Secret scanning public monitoring for enterprises
GitHub introduces secret scanning public monitoring capabilities for enterprises to help organizations recognize and respond to secret leaks across their repositories and external sources.
GitHub is committed to empowering the developer community by helping organizations recognize and address the risks of secret leaks wherever they happen. We believe every enterprise should know the moment its secrets leak in public, no matter where it happens on GitHub. That’s why public monitoring is now in public preview for enterprises with GitHub Secret Protection, at no additional cost.
Secrets don’t respect boundaries; scanning for them shouldn’t either.
What is public monitoring?
GitHub monitors the entire public surface of github.com for leaked secrets in real time. Public monitoring attributes those secrets back to your enterprise, based on where your people commit.
Secret scanning has always protected the repositories you own. But secrets leak beyond that boundary. For example, a developer commits to a personal fork or an open source project, or they paste a token into a public issue or pull request, and this often happens from an account your security team isn’t tracking. Exposures like these were nearly impossible to find and often only surfaced after they’d been abused by bad actors.
Public monitoring closes that gap. It finds these vulnerabilities and attributes them to your enterprise so you can respond quickly. The feature scans for secrets exposed anywhere in public content across github.com—including git content, pull request comments, and GitHub issues—and natively attributes each one back to your enterprise, through GitHub’s identity layer and verified domains.
Because the activity happens on GitHub, so does the attribution: in real time (not a nightly async crawl), definitively with native platform metadata (not on a guess from a commit email), and across arbitrary public repositories (not just surfaces where you tell us to look).
Public monitoring will never scan private repositories; it surfaces only secrets that are already exposed publicly, so you can revoke leaked secrets before they’re abused by bad actors.
Public monitoring works “out of the box” with no setup or configuration required; just enable it and start seeing results.
How does attribution work?
GitHub attributes a public finding to your enterprise using two main heuristics, leveraging metadata across GitHub’s identity layer, domain verification, and token metadata.
| Method | What it checks | Catches |
|---|---|---|
| Member-based attribution | The committer’s GitHub account belongs to your enterprise as an enterprise member | Leaks from managed accounts and known members |
| Verified domain matching | The committer’s email is on a domain your organization or enterprise has verified | Leaks from personal accounts using a work email |
Verified domain matching applies even when the account isn’t linked to your enterprise and even when the email isn’t public.

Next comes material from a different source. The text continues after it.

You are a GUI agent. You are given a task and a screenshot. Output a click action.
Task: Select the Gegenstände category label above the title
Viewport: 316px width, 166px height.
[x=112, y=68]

Each finding shows which method attributed it, along with the secret type, the public location (e.g. file, issue, pull request, discussion, etc.), and the committer.
How to enable public monitoring?
Enterprise owners and enterprise security managers can enable public monitoring from their Security tab. Once enabled, you’ll see recently leaked secrets, and GitHub will begin scanning for future matches.
Public monitoring is available for GitHub Enterprise Cloud customers with Secret Protection or Advanced Security. Support for Enterprise Cloud with data residency is coming soon.